In dissecting the dissent’s reasoning, Asare tackled the use of purposive interpretation, which suggests that constitutional clauses should be read in light of broader values like fairness and transparency.
While acknowledging the importance of purpose in legal interpretation, he cautioned that “purposive interpretation does not mean rewriting provisions to satisfy subjective fairness.”
The dissent’s approach, he said, undermines the filtering purpose of the prima facie stage, which is designed to weed out frivolous petitions without unnecessarily burdening the person named in the petition.
Dissent Risks Judicial Independence
Additionally, Professor Stephen Asare cautioned that requiring the Chief Justice to respond too early in the process could be more damaging than beneficial.
He explained that presenting a defense prematurely might restrict her to specific arguments, creating strategic difficulties if those arguments need to be adjusted or contradicted during a later formal inquiry. “This is not due process. It is premature entrapment.”
Professor Asare went on to emphasize that Article 146 already contains sufficient procedural safeguards: a prima facie filter, a right to be heard in camera, a judicial inquiry panel, and the assurance of confidentiality.
He argued that adding more procedural steps under the guise of fairness risks disrupting this carefully structured balance.

“There is no need to manufacture additional procedural rights that may weaken rather than strengthen fairness. The Constitution strikes a balance between judicial independence and judicial accountability; the dissent risks upsetting that balance.”

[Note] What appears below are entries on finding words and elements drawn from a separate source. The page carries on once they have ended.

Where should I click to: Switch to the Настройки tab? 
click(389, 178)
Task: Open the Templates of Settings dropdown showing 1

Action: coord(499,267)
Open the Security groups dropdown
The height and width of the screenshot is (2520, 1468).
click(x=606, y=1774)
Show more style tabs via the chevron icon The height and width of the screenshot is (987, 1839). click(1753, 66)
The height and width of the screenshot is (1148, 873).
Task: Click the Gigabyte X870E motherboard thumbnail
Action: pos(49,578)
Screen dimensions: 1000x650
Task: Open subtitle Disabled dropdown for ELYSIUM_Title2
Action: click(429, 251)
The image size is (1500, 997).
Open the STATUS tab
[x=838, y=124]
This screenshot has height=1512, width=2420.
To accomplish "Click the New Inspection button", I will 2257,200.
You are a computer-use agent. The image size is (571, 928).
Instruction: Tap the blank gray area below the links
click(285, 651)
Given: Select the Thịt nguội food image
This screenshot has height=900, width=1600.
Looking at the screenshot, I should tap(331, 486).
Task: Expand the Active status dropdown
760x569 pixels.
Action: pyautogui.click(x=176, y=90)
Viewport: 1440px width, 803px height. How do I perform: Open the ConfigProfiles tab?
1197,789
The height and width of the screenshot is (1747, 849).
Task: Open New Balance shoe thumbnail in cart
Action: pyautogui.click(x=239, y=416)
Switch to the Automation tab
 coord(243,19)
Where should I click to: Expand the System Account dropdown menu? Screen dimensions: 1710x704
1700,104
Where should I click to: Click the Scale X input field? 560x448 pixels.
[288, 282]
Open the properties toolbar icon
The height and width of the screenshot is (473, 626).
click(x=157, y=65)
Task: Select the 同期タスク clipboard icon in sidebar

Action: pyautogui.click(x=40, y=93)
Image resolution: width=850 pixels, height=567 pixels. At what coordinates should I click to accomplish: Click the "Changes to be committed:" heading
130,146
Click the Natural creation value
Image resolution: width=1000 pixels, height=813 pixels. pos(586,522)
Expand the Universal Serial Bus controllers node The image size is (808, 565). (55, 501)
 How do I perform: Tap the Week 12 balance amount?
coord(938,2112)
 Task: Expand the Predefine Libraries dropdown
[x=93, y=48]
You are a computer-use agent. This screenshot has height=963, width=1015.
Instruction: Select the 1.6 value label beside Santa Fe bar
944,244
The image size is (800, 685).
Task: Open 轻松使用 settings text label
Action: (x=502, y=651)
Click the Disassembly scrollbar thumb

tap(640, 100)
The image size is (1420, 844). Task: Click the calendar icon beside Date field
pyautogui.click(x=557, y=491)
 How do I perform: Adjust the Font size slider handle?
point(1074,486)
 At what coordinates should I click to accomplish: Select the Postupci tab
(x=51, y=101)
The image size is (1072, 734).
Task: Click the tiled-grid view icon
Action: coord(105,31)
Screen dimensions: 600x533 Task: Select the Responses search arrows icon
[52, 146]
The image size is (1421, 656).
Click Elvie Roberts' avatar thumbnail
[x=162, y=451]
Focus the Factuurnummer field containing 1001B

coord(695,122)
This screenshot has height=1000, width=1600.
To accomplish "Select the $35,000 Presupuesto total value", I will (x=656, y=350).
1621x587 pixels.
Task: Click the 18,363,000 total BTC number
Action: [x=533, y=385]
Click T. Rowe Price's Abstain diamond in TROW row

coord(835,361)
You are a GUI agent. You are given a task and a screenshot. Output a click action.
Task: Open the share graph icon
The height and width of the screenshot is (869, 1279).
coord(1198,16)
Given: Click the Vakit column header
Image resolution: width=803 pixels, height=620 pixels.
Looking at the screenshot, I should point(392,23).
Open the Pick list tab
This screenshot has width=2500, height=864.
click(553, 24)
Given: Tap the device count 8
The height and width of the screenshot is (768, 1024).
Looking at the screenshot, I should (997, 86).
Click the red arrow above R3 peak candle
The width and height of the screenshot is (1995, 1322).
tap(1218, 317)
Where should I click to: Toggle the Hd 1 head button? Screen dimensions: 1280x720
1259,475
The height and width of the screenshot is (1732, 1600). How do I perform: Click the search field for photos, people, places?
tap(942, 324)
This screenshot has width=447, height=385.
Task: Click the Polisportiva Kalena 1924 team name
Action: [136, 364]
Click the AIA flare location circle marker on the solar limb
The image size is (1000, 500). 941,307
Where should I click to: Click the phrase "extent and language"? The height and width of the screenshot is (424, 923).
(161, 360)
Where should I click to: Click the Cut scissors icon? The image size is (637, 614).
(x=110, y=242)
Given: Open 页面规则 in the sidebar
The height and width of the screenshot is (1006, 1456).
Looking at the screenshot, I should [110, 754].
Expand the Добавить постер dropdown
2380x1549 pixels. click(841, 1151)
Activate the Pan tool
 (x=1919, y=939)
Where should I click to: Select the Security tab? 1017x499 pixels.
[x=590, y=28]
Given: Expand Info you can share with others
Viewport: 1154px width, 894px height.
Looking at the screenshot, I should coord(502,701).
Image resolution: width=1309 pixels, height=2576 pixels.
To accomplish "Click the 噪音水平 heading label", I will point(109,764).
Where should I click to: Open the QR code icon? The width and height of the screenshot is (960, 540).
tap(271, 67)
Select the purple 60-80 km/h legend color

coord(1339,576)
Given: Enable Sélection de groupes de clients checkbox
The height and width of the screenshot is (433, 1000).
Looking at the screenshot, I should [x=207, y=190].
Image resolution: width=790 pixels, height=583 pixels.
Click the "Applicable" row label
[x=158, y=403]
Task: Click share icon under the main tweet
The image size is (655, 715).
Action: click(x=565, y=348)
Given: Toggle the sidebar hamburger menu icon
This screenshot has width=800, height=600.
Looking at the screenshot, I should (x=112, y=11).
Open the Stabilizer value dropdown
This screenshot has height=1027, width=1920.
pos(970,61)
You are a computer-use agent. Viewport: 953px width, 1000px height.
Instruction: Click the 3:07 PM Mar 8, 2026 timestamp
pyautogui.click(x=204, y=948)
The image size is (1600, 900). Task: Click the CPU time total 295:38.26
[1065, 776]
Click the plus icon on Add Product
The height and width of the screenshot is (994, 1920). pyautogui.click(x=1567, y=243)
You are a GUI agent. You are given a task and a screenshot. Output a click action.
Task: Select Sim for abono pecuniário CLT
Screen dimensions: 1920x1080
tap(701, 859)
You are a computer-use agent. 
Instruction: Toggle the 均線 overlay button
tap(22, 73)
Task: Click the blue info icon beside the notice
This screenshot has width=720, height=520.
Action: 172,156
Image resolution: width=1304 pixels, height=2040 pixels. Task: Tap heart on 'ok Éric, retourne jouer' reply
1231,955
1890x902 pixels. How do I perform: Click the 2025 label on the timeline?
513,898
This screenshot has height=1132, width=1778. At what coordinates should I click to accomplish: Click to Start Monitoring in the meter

Professor Stephen Kwaku Asare
In a sharp rebuke, Professor Asare characterized elements of the dissenting opinion as rooted more in emotion than in legal merit.
He contended that the dissent placed undue emphasis on public sentiment and media narratives without demonstrating any actual breach of constitutional procedure.
He also highlighted a significant factual omission in the dissent’s reasoning—namely, that the President had already expressed an intention to obtain the Chief Justice’s input before making any decisions.
Overlooking this key detail, he argued, undermines the dissent’s claim of unfair treatment.
Ultimately, Professor Asare called for fidelity to the Constitution’s text.
“To sum up, no one is denying the Chief Justice her day in court. She will get a full hearing before the committee, in camera, with counsel if she so chooses as expressly guaranteed by Article 146(8).”
Professor Stephen Kwaku Asare
He concluded by firmly emphasizing that the Constitution should be upheld as written, without reinterpretation or embellishment beyond its clear provisions. “The law is the law! Let it speak where it has spoken.”